Weston typifies the modern atheist who has put his trust and his hope for eternal life in science. In our day, we can see him as the father of those who have overcommitted to the religion of public health and have been willing to cast off basic human interaction, violating the dignity and humanity of countless individuals for the sake of some vaguely defined “common good.” Importantly for us who stand against them, Lewis reminds us that while Weston is truly a “bent” man, he does have some remaining virtue, such as the commitment to sacrifice himself for a seemingly higher cause. Oyarsa notes that if Weston were under his authority, he would attempt to cure him—unlike Devine, whom Oyarsa judges to be beyond help.
Weston stands in stark contrast with his colleague Devine, whose selfish greed has broken his humanity so much that he is a dead soul in a walking, laughing body. But Weston is the true villain of Out of the Silent Planet because the novel’s dominate action is to strip Ransom’s unthinking modernist assumptions away to prepare him spiritually and mentally for the great cosmic assault upon the Silent Planet which comprises the following novels.
The most important assumption that Ransom learns to rethink is the modern belief in a hard split between science, the supernatural, and the mythical. Unlike Weston and Devine, Ransom starts the novel a pious Christian, and he is revolted by Weston’s arrogant materialism and abuse of human beings in the pursuit of science. However, Ransom discovers that his imagination, though not his religious beliefs, has been tainted by materialistic science’s mythology.
Basking in the light of Deep Heaven, Ransom realizes that “a nightmare, long engendered in the modern mind by the mythology that follows in the wake of science, was falling off him…No: space was the wrong name. Older thinkers had been wiser when they named it simply the heavens—the heavens which declared the glory….” (The cosmic gems brought to us by the Webb telescope suggest to me, at least, that Lewis is not being fanciful here!)
This materialistic mythology masquerades as “fact” due to the arrogance of those who believe that a human’s capacity to measure and weigh and see is all that there is in the determination of truth and reality. A flawed imagination can ultimately damage both clear thinking and the strength of belief, and so Ransom—and the reader—must correct his conceptions.

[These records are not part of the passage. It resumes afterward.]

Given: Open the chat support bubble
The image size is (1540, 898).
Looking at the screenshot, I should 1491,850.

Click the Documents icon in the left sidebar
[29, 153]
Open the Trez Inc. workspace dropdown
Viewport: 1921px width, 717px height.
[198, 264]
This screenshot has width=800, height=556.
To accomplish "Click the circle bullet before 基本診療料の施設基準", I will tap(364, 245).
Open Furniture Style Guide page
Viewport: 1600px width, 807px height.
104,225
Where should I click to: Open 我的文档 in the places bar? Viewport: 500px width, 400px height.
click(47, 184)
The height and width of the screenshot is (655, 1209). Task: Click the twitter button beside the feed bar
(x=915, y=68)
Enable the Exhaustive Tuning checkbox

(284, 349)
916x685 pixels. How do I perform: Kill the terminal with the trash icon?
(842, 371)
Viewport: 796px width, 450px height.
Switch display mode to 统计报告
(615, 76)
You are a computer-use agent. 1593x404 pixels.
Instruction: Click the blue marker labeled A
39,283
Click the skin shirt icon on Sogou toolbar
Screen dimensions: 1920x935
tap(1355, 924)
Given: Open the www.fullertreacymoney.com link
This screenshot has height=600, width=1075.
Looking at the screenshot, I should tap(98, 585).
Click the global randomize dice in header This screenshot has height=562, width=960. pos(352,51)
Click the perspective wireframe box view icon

By contrast, as Ransom soon learns, there is much more in the cosmos than can be measured by the tools of science. As a Sorn explains, “There are a great many bodies you cannot see. Every animal’s eyes see somethings but not others.” In Malacandra, the supernatural and the scientific are harmoniously interlinked—Ransom finds himself discussing the nature of eldila within the context of an analysis of how matter and light move through space. Here, Lewis quietly references medieval scholastics, who greatly advanced our conception of matter and light in the attempt to understand angels. The end result of this is that Ransom is freed from the cramped mythology of materialistic science and is capable of seeing the cosmos as it truly is—vastly more mythic and supernatural.
As the novel ends, Lewis recounts that Ransom has asked him to write the account of his travels to strengthen “our side” in the cosmic, eternal fight for the soul of this, our Silent Planet. “If we could even effect in one per cent of our readers a change-over from the conception of Space to the conception of Heaven, we should have made a beginning,” Ransom assures us.
Reading Out of the Silent Planet in the twenty-first century, we both encounter the modern materialistic mythology that has corrupted all our imaginations and also have a chance to excise it and replace it with an older, more eternal, and truer one. In doing so, we are prepared to follow Ransom on his great battle against evil in Perelandra. But even more importantly for our own times, we will be better equipped to face our own Westons who have seized the reins of power and who are directing us toward a materialistic, inhuman future.